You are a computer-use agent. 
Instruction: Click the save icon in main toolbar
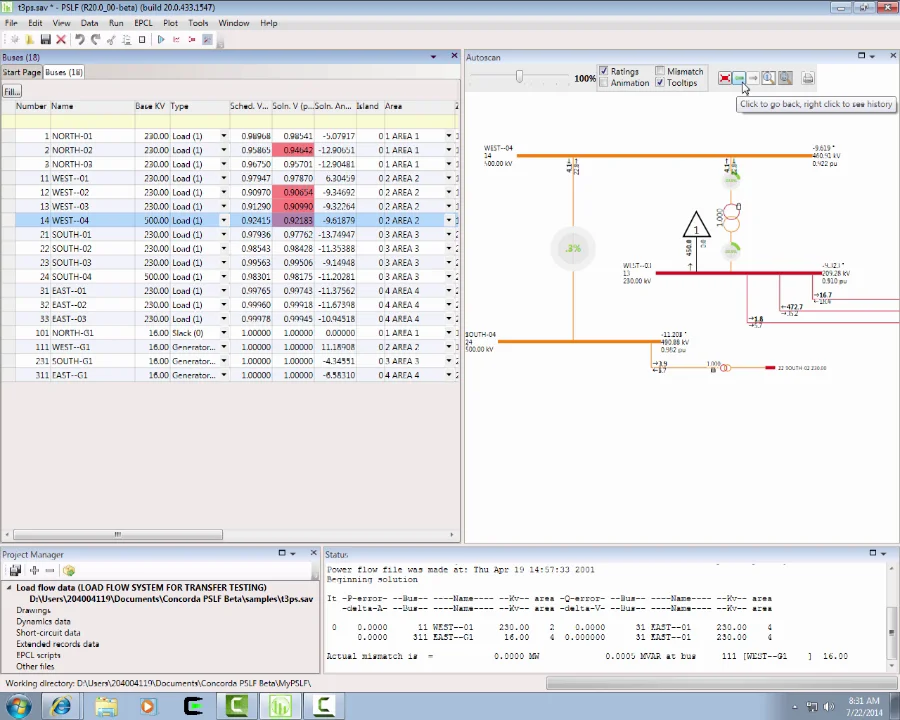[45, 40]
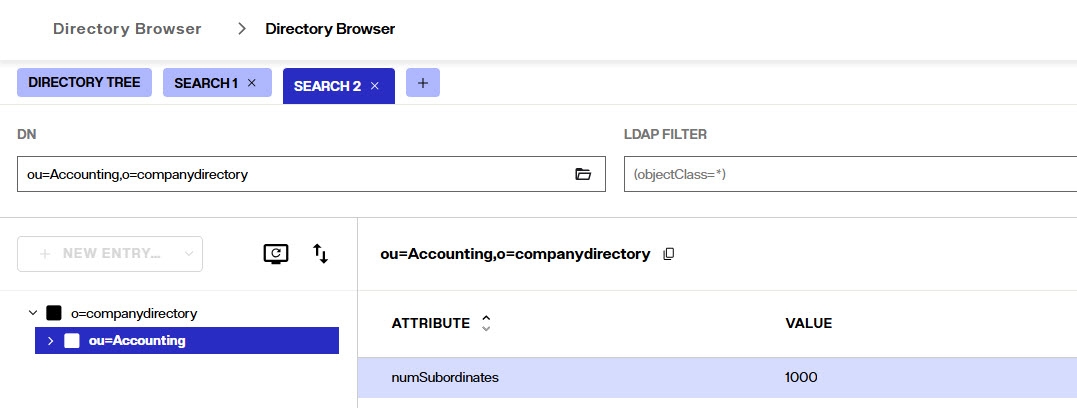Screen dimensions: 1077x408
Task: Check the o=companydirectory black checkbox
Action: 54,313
+++
INSTRUCTIONS FOR THE TASK:
Copy out all the records exactly as they read, and omit the pictures.

OUTPUT OF THE EXERCISE:
You are a computer-use agent. 
Instruction: Click the save icon in main toolbar
[45, 40]
Screen dimensions: 1077x408
Task: Check the o=companydirectory black checkbox
Action: 54,313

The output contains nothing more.